An 18-year experience with the senior author's temporal incision is expounded. First, the existing sideburn is outlined with a marking pen. A sideburn is designed approximately 2 cm wide and 2 cm long, regardless of the extent of the existing sideburn providing the minimum sideburn. The posterocaudal portions of the newly designed sideburn will correspond to that of the existing dense portion of the sideburn. After dissection and removal of excess skin, the entire vertical portion of the scar will remain within the hair-bearing skin, eliminating the potential for visibility unless preoperatively the sideburn is less that 2 cm wide. There are several advantages to this approach. First, the configuration of the sideburn remains essentially unaltered. Second, the length of distribution for the redundant redraped facial skin is increased in comparison with most other incisions, thus avoiding a dog-ear regardless of the extent of the excess facial skin. Rhytidectomy is more effective because the distance from the incision to the nasolabial crease and the oral commissure is reduced, thereby effectively transmitting the traction forces to these sites compared with the conventional temporal incision that is placed above the ear. In addition, exposure of the surgical field is significantly enhanced by the added ability to rotate the skin flap medially. The potential disadvantage is that the operative time is increased to accommodate meticulous repair of the temporal incision. A slight modification of this incision has been implemented over the past 18 years, placing the anterior vertical incision farther posterior compared with the original report.

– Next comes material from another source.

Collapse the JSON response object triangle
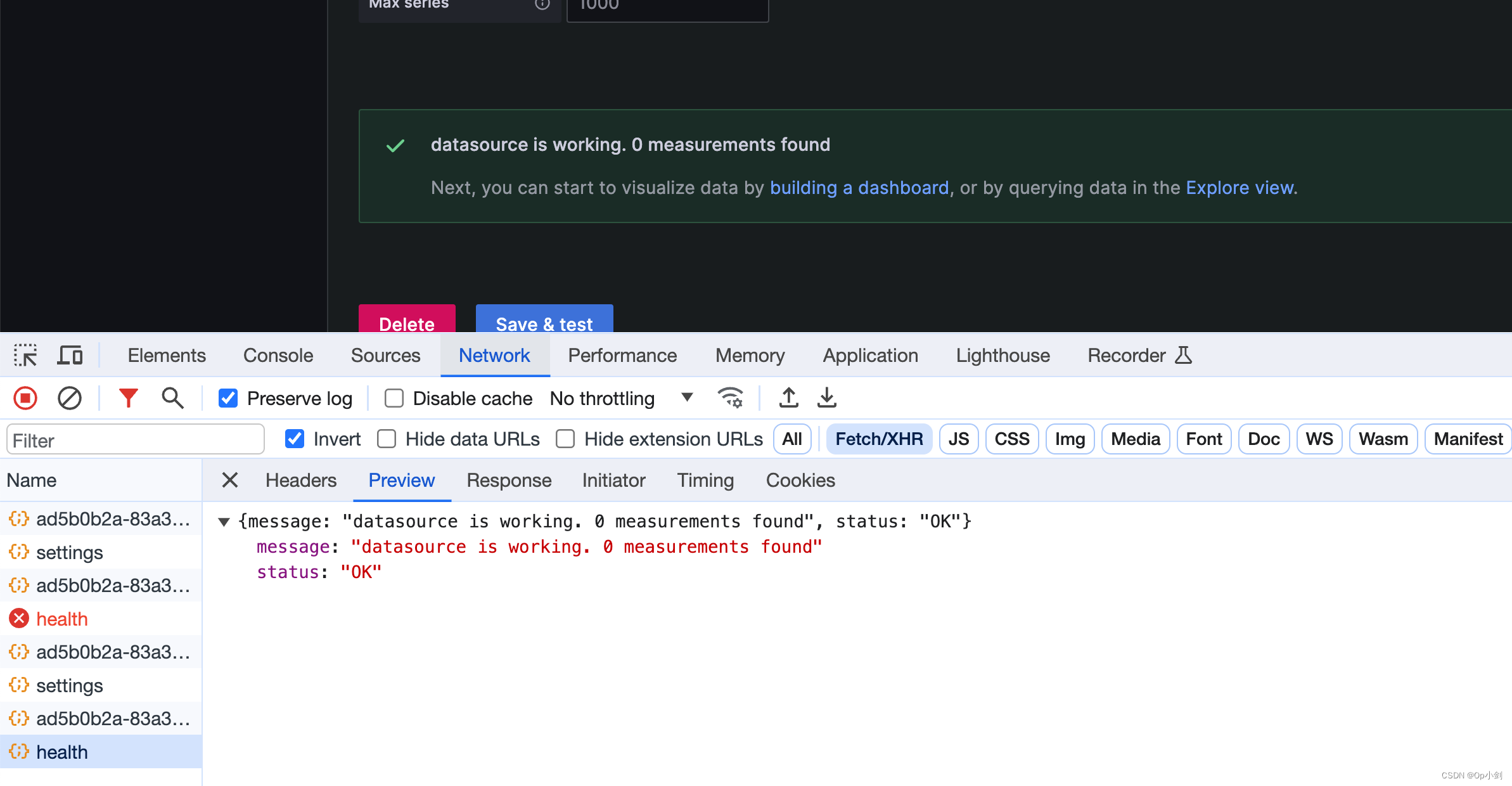The image size is (1512, 786). pos(224,522)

The horizontal and posterior vertical portions of the incision are positioned at the hairline, resulting in an inconspicuous scar. None of the 125 patients in this latter group required a scar revision compared with 37 (4.28 percent) of 865 patients before this modification. This technique effectively achieves the goal of facial rhytidectomy and maintains a natural appearance without discernible scars for most patients. Patient and surgeon satisfaction with this method has been very high, and consequently, it has been used for almost all patients in the senior author's (Guyuron's) practice.